It has become evermore common that employers check whether an applicant for a job has a criminal record.
The number of enquires made to the Criminal Records Registry in 2010 was 34 times higher than it had been in the middle of the 1990s.
This is the conclusion of a thesis from the University of Gothenburg, which analyses also the causes of this increase.
“One reason is that several new laws make checking the Registry compulsory for certain employers, such as schools.
But another reason is that employers who are not covered by these laws have started to request that an applicant present an extract from the Registry,” says Christel Backman.
Her thesis presents studies of how employers use criminal background checks when taking on new personnel.

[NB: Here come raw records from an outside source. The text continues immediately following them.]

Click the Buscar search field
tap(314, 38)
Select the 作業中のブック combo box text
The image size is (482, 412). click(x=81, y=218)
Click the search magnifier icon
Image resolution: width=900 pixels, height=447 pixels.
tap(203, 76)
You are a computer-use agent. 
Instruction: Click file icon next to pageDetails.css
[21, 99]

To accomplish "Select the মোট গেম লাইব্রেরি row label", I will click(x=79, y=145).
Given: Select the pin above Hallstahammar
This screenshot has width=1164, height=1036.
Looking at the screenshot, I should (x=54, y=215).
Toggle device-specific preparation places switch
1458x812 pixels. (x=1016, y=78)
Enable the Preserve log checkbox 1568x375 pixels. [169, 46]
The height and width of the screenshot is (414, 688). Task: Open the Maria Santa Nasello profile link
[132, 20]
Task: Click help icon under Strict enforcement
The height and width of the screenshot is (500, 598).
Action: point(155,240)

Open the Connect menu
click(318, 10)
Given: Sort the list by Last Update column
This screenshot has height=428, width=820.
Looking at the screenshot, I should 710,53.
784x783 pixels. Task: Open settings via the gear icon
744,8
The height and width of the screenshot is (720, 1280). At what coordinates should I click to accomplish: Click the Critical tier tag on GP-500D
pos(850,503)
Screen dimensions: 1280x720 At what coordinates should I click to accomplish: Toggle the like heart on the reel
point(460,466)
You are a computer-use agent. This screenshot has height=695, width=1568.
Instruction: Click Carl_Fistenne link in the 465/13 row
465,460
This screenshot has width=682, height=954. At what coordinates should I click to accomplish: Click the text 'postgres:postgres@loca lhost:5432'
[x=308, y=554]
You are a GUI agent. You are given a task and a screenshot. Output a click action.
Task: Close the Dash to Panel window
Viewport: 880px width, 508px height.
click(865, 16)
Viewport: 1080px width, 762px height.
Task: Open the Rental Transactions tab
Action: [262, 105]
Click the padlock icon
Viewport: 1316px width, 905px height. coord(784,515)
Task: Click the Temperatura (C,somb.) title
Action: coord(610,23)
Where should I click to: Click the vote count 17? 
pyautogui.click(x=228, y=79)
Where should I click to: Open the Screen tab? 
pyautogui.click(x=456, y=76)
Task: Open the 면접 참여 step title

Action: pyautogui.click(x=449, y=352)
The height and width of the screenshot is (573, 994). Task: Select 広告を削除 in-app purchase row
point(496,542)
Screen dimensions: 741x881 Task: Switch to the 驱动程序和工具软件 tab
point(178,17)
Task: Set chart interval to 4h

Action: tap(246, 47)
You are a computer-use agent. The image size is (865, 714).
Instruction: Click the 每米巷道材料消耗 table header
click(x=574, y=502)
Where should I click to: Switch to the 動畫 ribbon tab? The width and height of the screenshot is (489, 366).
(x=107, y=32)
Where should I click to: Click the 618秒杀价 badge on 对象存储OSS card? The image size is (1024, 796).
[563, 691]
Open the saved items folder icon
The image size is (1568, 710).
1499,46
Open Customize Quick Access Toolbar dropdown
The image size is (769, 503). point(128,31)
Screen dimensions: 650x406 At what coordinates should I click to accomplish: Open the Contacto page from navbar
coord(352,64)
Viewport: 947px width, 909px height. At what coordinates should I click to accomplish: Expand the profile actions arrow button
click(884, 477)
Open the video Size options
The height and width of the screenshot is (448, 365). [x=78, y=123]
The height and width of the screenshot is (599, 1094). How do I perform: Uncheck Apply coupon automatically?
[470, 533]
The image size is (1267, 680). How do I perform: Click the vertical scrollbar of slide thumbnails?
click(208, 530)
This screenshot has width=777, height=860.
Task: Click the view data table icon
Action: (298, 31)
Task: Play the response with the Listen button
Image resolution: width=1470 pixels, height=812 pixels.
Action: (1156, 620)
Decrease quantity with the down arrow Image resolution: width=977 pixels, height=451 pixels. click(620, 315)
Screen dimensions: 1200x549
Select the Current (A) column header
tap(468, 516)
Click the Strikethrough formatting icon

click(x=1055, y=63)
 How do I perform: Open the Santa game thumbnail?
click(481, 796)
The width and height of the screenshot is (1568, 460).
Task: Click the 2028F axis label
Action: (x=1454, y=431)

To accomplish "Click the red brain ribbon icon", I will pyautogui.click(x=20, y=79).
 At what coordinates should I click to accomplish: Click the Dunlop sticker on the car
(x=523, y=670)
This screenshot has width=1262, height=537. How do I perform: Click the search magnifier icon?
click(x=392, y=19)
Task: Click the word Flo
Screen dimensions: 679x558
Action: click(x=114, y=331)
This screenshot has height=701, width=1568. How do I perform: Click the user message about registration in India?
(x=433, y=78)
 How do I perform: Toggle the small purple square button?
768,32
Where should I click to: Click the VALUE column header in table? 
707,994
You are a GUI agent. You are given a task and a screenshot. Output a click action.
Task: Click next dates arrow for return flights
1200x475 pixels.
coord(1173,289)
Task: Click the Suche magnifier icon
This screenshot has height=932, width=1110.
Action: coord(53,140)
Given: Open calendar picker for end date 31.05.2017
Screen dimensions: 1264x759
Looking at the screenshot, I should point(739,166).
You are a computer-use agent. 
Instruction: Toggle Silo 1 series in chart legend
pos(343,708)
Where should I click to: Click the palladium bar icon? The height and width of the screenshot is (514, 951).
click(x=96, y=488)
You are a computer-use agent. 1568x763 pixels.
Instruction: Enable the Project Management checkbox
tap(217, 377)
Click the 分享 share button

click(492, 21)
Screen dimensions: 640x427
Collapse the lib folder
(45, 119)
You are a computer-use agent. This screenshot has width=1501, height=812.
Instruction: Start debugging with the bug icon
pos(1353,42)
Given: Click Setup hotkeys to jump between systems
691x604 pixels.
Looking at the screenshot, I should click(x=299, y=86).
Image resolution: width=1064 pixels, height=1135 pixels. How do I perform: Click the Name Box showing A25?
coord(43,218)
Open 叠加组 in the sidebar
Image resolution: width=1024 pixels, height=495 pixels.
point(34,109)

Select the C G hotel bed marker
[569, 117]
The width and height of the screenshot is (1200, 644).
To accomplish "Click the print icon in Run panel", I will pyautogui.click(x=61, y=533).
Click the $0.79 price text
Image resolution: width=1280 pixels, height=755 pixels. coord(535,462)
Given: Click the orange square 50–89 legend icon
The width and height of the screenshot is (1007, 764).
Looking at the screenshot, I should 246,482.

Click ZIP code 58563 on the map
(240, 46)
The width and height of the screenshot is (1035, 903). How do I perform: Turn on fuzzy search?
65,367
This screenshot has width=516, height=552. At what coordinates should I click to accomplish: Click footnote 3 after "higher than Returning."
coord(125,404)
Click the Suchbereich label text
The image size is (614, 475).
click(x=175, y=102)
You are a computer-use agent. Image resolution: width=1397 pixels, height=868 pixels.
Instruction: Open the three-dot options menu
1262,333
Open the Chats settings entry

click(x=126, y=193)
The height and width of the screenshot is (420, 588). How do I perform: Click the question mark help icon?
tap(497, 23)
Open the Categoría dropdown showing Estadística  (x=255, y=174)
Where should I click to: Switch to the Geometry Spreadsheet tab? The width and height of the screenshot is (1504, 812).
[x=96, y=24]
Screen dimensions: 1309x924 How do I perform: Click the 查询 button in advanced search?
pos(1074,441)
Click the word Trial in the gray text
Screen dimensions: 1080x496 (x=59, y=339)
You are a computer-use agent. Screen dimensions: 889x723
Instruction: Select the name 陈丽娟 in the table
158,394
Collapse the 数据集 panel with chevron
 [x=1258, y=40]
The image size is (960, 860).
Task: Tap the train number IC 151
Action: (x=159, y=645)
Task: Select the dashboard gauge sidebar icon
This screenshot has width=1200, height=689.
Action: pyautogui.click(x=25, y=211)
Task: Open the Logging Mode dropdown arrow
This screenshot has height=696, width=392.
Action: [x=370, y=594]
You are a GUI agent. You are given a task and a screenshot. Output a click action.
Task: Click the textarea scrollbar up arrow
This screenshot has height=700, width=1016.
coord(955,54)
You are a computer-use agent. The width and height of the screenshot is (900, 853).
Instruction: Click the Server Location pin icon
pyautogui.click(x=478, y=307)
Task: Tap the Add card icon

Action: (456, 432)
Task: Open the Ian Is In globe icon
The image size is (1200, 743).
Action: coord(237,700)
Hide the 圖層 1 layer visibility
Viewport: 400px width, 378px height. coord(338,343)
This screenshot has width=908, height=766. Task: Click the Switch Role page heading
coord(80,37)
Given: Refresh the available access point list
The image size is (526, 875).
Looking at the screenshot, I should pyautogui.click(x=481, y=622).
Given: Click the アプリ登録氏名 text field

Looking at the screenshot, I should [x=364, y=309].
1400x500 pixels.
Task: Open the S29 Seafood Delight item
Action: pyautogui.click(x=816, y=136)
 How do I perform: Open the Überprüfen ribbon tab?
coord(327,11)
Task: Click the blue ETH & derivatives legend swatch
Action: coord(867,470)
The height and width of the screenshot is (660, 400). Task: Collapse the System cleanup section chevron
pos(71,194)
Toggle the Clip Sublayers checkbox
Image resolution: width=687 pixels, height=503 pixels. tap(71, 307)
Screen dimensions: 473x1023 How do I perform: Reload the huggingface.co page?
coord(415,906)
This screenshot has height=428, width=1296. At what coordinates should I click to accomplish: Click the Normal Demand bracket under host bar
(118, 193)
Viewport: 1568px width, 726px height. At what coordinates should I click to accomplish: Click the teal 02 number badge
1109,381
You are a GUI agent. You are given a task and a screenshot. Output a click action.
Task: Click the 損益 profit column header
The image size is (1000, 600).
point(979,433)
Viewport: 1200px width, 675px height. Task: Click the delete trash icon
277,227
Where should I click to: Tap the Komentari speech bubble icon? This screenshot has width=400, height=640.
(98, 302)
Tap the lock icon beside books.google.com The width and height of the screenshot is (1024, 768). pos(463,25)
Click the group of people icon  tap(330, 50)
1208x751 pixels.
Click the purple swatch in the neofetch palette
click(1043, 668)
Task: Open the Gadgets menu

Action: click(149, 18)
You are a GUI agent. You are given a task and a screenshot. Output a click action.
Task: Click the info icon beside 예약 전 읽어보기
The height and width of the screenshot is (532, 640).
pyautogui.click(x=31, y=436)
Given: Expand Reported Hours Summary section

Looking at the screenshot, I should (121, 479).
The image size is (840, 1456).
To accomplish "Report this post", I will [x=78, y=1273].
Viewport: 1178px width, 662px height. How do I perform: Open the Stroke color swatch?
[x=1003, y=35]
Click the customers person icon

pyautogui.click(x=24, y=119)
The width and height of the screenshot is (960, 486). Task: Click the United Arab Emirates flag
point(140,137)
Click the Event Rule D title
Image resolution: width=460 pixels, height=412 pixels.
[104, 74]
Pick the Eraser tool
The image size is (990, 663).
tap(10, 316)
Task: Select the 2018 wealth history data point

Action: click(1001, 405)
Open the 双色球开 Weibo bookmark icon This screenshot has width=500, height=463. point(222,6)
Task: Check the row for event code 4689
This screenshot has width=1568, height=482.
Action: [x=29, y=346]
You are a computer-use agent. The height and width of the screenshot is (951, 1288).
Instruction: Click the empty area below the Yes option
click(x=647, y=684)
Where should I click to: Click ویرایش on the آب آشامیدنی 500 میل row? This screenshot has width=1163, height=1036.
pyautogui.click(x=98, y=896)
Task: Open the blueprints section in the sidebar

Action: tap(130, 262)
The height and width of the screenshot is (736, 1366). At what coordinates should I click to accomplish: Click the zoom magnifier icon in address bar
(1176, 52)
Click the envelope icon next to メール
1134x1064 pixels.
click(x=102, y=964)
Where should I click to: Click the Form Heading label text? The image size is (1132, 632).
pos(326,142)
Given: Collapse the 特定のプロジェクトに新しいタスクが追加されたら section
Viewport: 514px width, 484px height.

A criminal background check has been compulsory when employing personnel within childcare and the school system since 2001, in order to exclude people who have been convicted of sexual crime or certain violent crimes.
Christel Backman’s thesis presents a historical analysis of the growth of the Register and the changes in legislation that have taken place.
The thesis includes also a study of interviews with employers who request extracts from the Register even though this is not required by law, and an analysis of the discussion in the media, from 1997 until today, concerning such criminal background checks.
The study shows that employers who require that applicants present an extract from the Register despite this not being founded in law do so because the employees deal with theft-attractive goods, that it will give a competitive advantage, or that they have customers who require it.
“It is easy to understand individual employers who believe that they must do everything possible to prevent the employees committing crime”, says Christel Backman. “But we should be more critical to this development from a societal perspective.”
Debate in the media during the past ten years has swung from criticism of the use of criminal background checks to criticism of the fact that they are not used more frequently. The focus previously was on rehabilitation of a convicted person. Today, it has become preventing crime by excluding convicted persons. Christel Backman believes that there is a risk that increased use of criminal background checks will lead to convicted people being excluded during recruitment, and thus finding it more difficult to become reintegrated in society. This is occurring at the same time that research shows that having somewhere to live and having a job are the most important factors in preventing a convicted person reoffending.
Christel Backman interprets the fact that employers who are not covered by the legal requirement to request an extract from the Criminal Records Registry do so as a sign that measures that previously would have been considered a violation of privacy are now being more readily accepted.
“I call this ‘function creep’,” says Christel Backman, and continues: “It’s a common effect in various forms of surveillance. We can see the same thing happening in CCTV monitoring and in the use of DNA registers. We become accustomed to measures that violate our privacy, and start to ask why they are not more widely used. Finally, we demand that such measures be introduced, and ignore the negative consequences that this has.”
Background: Just over 184,000 compulsory criminal background checks of job applicants were carried out in 2010. More than 160,000 people requested an extract from the Registry in the same year. Most of these were people who had applied for a job with an employer who required such an extract.